Please list each line of the rows below that contains the word "width", copied in full.

Start Listed entries

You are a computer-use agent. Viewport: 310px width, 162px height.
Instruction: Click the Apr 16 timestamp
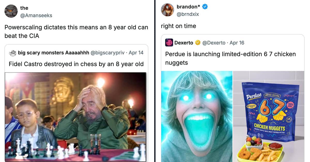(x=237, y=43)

End Listed entries
Start Listed entries

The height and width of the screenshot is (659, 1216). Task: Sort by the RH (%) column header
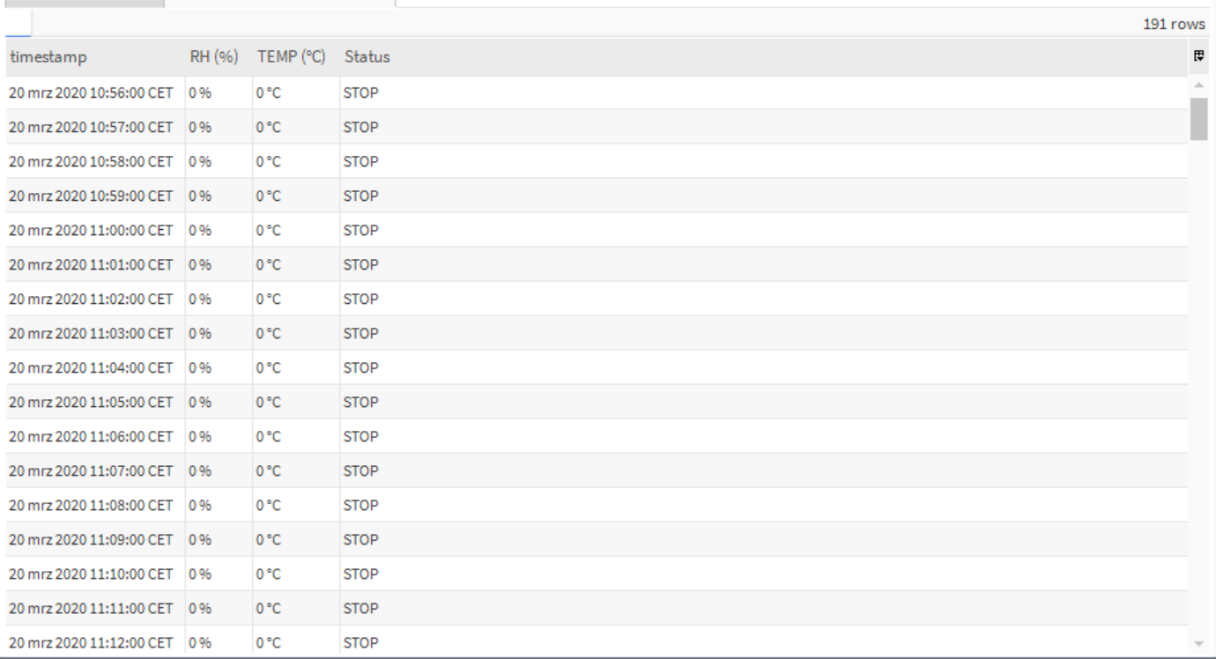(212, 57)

End Listed entries
Start Listed entries

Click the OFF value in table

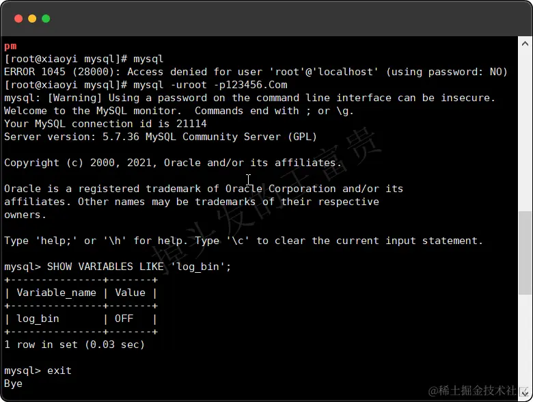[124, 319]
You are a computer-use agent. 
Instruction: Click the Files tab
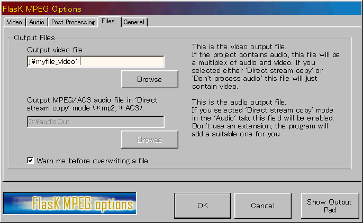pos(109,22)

End Listed entries

Correct response ▸
You are a computer-use agent. Viewport: 310px width, 162px height.
The height and width of the screenshot is (659, 1216). Task: Sort by the RH (%) column header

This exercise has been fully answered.